- ACTIVITY -
Search the records for the word "width" and copy each line in which it appears.

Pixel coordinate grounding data
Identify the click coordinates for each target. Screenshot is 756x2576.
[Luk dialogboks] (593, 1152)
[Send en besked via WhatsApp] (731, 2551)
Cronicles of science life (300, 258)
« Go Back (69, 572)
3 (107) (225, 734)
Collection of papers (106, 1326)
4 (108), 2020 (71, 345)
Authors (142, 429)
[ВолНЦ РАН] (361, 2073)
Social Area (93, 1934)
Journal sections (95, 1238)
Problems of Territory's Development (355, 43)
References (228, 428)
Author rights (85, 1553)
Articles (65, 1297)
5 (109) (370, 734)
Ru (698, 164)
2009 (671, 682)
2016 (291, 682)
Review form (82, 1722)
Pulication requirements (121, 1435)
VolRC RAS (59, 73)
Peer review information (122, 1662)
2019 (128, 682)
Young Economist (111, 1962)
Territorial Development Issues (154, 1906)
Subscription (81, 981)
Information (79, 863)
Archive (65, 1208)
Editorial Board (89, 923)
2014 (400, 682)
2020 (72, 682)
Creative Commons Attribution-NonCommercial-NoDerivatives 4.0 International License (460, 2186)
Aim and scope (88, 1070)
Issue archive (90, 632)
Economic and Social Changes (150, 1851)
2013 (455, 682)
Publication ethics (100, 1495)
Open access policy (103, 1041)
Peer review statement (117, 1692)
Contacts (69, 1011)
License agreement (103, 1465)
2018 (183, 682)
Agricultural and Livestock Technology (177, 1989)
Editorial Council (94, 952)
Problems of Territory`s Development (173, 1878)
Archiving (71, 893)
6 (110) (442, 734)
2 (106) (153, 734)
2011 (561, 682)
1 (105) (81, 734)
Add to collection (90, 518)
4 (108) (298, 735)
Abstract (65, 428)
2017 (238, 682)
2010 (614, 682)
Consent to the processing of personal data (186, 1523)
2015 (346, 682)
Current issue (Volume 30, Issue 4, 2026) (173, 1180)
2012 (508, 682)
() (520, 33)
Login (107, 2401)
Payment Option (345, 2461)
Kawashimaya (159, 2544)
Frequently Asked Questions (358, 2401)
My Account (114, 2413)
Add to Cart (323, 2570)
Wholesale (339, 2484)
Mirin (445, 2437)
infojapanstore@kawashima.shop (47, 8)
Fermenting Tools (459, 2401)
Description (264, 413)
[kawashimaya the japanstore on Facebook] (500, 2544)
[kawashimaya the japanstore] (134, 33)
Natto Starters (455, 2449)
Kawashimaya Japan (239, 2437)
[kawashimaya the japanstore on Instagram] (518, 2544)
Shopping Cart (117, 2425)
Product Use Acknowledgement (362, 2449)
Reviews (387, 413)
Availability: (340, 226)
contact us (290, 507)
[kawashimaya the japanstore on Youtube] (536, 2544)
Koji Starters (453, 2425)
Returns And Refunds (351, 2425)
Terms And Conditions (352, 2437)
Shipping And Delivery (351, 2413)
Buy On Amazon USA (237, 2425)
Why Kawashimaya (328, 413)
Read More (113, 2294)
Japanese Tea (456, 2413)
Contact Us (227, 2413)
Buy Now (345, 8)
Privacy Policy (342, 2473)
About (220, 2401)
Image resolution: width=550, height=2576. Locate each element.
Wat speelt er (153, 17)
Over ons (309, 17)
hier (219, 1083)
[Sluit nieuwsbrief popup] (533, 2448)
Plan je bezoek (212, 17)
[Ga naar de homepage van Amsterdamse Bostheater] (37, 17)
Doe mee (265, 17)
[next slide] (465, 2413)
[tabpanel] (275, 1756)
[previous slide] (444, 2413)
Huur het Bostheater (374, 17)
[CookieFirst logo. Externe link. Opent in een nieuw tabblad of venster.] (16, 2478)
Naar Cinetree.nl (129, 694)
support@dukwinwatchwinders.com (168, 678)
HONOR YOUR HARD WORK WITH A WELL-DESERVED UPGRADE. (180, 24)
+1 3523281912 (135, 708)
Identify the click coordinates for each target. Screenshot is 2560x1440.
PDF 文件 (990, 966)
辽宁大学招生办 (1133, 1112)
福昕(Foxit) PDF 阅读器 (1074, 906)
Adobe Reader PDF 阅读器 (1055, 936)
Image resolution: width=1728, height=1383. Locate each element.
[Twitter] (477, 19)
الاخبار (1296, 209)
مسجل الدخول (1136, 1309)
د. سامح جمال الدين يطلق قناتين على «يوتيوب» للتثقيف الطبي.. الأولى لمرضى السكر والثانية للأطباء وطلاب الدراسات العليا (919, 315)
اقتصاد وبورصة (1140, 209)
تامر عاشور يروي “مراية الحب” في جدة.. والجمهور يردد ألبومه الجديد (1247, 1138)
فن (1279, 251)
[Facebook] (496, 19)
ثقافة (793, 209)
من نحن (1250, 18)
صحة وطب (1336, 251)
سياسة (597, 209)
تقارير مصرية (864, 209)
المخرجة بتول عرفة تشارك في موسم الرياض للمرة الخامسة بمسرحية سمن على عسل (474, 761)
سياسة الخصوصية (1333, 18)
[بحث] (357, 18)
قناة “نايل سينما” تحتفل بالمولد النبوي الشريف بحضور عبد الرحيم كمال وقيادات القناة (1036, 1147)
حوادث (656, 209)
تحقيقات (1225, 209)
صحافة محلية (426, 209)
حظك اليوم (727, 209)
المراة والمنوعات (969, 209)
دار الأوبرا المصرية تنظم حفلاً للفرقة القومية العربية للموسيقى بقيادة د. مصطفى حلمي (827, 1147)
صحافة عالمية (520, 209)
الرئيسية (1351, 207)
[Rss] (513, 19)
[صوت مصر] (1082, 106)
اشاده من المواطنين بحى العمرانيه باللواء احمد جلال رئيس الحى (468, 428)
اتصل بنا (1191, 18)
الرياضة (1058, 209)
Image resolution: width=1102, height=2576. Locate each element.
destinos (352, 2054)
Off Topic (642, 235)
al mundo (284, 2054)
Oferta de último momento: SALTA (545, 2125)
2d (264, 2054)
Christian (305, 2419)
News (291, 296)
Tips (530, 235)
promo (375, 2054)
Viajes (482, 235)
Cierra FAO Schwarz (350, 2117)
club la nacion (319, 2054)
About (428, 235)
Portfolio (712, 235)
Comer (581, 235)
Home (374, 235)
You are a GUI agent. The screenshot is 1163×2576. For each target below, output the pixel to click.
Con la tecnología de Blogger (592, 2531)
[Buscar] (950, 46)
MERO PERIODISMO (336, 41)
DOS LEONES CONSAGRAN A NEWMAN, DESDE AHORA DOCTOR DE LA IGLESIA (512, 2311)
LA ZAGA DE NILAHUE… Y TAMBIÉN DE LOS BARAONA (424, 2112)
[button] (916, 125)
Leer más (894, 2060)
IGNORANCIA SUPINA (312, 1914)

- WRITTEN REPLY -
Image resolution: width=550, height=2576. Locate each element.
Image resolution: width=1728, height=1383. Locate each element.
Image resolution: width=1102, height=2576. Locate each element.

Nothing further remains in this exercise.